The Highway Re-Route Movement (HRM) has lost another round in its battle to halt work on the Debe to Mon Desir segment of the Sir Solomon Hochoy Highway extension to Pt Fortin.
The Court of Appeal yesterday ruled in favour of the State in the decision whether or not to overturn the ruling of High Court judge Justice James Aboud, who had dismissed an application for a conservatory order by members of the HRM to halt work along the contentious segment.
The judgment in favour of Government was two to one.
In his reaction to the judgment, HRM leader Dr Wayne Kublalsingh said, “while we did not win the Court of Appeal matter we feel that we have sufficient grounds now because of the dissenting judgment to take it to the Privy Council. We will now be doing that and I think our attorneys have a more than fair chance of winning at that level.”
According to Kublalsingh, “Justice Gregory Smith, he was in our favour so in other words he found the judgment of trial Judge James Aboud was wrong so he ruled in our favour but the other judges, Justice Rajendra Narine and Justice Prakash Moosai, they ruled against us, they dismissed the appeal.”
Kublalsingh added, “This is a case of about process and a Prime Minister disregarding a promise which she made and it’s about the law of legitimate expectation and the breaking of a promise which she made to the Highway Re-Route Movement and the other question is about whether the HRM delayed in making an application before the courts when we were asking about an conservatory order or injunction to hold the work on the Mon Desir Highway.”

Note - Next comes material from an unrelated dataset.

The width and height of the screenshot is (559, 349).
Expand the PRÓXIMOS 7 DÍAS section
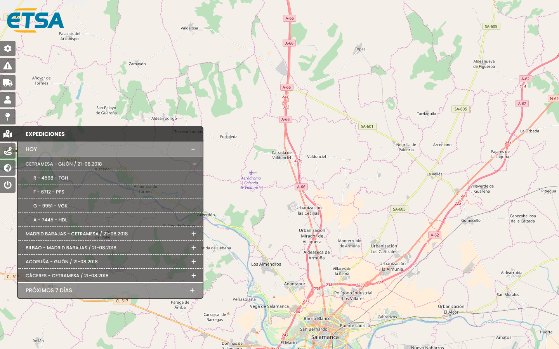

The HRM was seeking an order to prevent the continuation of construction work along the segment of the highway, on the basis that the Government failed to keep its promise to take into consideration the recommendations of the Dr James Armstrong report.
They also contended that the rights of residents to enjoyment of property would have been trampled upon should that section of the highway be constructed.
In May this year, Justice Aboud dismissed the application on the basis of the length of time the movement took before making the application. Despite not granting the conservatory order, however, Justice Aboud agreed with the group that there was a breach of the principle of legitimate expectation by the Government not considering the report.